Ad Aigle pensavano di averla fatta franca. Il presidente David Lappartient e i suoi compagni si auguravano che, pubblicando alcune linee guida lassiste e una bozza di accordo generico, anche la pratica Coronavirus potesse considerarsi archiviata. E per alcuni giorni la pacchia è durata. CPA, ACCPI e associazioni varie di atleti di tutto il mondo si sono dette soddisfatte per il solo fatti di essere state citate in un documento ufficiale dell’UCI, con buona pace di corridori e staff a rischio licenziamento e, ancora oggi, senza un futuro chiaro.
A puntare i piedi ci hanno pensato, però, le ragazze dell’Alliance Rider Council, l’associazione formatasi nel 2017, guidata dall’ex professionista Iris Slappendel e che ha tra gli altri componenti del CDA campionesse del calibro di Gracie Elvin, Ashleigh Moolman Pasio, Marianne Vos, Christine Majerus e Leah Kirchmann.
Le ragazze del mondo delle due ruote non hanno avuto remore a prendere in mano la penna e a scrivere una lettera aperta all’UCI lamentando che “il ciclismo femminile non ha una adeguata rappresentanza all’interno del dibattito sull’impatto della pandemia da Coronavirus sul ciclismo”.
Le componenti dell’Alliance Rider Council che come delle moderne suffragette si professano elette da proprie pari si sono dette: “Preoccupate per l’impatto che questa crisi avrà sul ciclismo femminile e ancora più preoccupate per non avere una adeguata rappresentanza femminile nelle discussioni in corso. Notiamo che la recente dichiarazione rilasciata dall’UCI (ndr, lo scorso 15 aprile) non includeva i dettagli del calendario femminile, nè su chi fosse stato consultato per prendere queste decisioni”. Eppure, attualmente, a causa del Coronavirus sono già state rinviate ben 11 gare del World Tour femminile (Giro Rosa compreso) senza che l’UCI muovesse un dito. Attualmente il primo impegno non ancora rinviato del calendario del World Tour femminile è la cronometro a squadre e la prova in linea in programma in Svezia, a Vargarda, l’8 e il 9 agosto prossimi.
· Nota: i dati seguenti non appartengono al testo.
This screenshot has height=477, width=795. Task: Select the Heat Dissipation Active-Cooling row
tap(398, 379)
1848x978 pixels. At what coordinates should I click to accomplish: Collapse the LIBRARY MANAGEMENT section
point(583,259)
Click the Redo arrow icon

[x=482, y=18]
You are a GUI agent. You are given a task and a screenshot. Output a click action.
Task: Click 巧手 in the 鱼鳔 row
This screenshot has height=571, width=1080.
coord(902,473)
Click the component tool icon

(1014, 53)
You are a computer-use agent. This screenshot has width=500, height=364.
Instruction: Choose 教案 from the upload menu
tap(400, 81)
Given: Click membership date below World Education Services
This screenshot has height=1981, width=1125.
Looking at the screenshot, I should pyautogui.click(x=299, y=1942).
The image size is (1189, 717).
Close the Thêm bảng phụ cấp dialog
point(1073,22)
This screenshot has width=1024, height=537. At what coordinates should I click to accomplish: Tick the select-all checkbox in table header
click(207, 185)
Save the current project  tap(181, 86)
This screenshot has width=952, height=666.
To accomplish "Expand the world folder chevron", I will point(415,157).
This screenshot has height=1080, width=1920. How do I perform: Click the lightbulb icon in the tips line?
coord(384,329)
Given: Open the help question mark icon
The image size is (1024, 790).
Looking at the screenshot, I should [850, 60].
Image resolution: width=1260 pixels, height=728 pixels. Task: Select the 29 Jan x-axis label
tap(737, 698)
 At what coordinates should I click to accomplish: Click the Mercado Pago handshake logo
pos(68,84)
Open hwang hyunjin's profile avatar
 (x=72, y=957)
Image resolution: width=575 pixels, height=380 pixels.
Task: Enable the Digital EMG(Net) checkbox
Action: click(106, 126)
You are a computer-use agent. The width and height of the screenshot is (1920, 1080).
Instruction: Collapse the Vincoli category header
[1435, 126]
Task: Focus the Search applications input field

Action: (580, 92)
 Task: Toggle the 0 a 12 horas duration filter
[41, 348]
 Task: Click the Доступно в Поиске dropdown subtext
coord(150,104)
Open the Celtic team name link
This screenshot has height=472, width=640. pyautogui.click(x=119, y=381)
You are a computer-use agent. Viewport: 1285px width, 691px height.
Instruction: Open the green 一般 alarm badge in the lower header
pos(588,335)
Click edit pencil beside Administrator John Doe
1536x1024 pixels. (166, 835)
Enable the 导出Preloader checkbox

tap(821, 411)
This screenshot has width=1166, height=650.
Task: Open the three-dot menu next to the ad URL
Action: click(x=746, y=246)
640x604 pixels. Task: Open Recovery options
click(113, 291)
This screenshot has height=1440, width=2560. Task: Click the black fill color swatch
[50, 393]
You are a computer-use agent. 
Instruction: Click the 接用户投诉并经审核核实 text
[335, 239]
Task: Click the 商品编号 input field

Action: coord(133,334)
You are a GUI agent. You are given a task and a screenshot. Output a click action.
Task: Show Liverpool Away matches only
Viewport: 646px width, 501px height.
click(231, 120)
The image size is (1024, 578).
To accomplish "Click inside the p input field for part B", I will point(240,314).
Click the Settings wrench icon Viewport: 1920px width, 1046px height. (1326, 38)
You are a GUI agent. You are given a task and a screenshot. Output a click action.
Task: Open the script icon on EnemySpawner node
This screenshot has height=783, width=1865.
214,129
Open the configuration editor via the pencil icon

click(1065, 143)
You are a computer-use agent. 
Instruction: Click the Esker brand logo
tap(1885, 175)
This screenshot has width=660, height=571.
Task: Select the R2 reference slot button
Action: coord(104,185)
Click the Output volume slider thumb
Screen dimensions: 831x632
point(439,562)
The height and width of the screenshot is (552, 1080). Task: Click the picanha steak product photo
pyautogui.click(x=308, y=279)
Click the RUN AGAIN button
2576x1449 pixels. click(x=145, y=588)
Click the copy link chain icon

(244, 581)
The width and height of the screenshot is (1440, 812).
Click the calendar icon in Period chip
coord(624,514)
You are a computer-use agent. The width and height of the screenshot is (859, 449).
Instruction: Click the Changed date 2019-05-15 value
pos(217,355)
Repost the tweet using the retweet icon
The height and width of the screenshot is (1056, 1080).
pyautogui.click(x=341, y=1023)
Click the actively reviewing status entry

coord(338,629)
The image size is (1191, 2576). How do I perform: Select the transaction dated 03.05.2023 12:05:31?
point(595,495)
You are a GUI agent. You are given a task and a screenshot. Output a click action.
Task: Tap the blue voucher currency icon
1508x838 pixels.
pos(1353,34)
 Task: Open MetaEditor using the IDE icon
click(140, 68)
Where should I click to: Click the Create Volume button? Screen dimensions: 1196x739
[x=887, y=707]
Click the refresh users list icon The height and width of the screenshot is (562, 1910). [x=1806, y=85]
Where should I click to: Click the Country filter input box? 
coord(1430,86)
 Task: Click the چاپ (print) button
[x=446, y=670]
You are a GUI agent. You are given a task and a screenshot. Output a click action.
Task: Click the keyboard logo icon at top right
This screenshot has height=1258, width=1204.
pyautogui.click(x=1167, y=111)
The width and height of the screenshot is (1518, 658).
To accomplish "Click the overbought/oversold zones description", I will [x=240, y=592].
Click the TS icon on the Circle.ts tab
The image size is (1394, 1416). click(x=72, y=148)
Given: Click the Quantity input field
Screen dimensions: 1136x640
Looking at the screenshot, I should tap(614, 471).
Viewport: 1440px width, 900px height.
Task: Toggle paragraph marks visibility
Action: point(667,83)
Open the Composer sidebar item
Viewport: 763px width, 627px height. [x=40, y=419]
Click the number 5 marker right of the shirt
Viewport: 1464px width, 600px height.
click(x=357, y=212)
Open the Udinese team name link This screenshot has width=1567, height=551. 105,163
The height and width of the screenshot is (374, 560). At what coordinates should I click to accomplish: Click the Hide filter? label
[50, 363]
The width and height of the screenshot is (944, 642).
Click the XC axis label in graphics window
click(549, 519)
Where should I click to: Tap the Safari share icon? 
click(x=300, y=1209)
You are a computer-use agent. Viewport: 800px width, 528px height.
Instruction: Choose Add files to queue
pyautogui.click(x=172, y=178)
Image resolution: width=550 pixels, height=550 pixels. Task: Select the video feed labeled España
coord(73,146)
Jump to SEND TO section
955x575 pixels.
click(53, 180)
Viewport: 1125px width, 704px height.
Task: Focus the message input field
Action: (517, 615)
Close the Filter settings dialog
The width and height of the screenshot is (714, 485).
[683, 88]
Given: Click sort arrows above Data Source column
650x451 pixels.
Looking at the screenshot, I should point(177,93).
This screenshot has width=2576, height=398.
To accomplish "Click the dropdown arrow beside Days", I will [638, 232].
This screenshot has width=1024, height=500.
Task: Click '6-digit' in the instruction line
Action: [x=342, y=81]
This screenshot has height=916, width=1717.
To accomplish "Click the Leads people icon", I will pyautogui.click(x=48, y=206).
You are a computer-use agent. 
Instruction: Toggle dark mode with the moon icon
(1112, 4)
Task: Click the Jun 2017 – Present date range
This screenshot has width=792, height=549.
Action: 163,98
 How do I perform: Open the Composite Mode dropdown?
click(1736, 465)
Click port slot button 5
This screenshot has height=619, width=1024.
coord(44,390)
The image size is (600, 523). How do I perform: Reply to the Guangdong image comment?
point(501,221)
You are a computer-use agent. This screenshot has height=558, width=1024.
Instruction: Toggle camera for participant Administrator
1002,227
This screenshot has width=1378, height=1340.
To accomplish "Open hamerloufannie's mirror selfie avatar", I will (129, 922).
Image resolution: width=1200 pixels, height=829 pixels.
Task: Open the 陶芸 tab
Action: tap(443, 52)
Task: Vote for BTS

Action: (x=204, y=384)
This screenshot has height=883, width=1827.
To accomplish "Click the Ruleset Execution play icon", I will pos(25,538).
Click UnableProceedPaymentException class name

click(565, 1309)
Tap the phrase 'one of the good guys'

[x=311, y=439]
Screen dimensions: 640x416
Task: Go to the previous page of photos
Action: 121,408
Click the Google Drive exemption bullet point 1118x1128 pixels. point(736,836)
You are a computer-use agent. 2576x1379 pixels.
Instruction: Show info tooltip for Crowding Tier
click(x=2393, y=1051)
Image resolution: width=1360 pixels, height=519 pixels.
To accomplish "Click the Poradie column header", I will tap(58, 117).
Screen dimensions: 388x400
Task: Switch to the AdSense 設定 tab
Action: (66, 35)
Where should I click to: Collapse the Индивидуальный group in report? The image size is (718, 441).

Il comunicato dell’UCI, effettivamente, si premurava di salvaguardare il Tour de France e i campionati del mondo, dava qualche speranza a Giro, Vuelta e Classiche ma in nessun modo parlava del ciclismo in rosa. Ed è per questo che le ragazze dell’Alliance Rider Council, che non sono riconosciute dall’UCI come un sindacato ufficiale, hanno deciso di alzare la voce: “Abbiamo fondato questo gruppo due anni e mezzo fa, siamo sostenute da tutto il gruppo femminile per rappresentare i nostri interessi come categoria, siamo attivamente impegnate all’interno dell’UCI. Riteniamo che anche in questa fase possiamo dare il nostro contributo per uscire da questa crisi purchè ci sia la volontà di coinvolgerci nel confronto con le squadre per assumere decisioni fondamentali. Vogliamo far parte dell’UCI e vogliamo che l’UCI sia una organizzazione di cui possiamo fidarci”. Conclude il comunicato destinato a far tremare i muri della sede svizzera dell’UCI.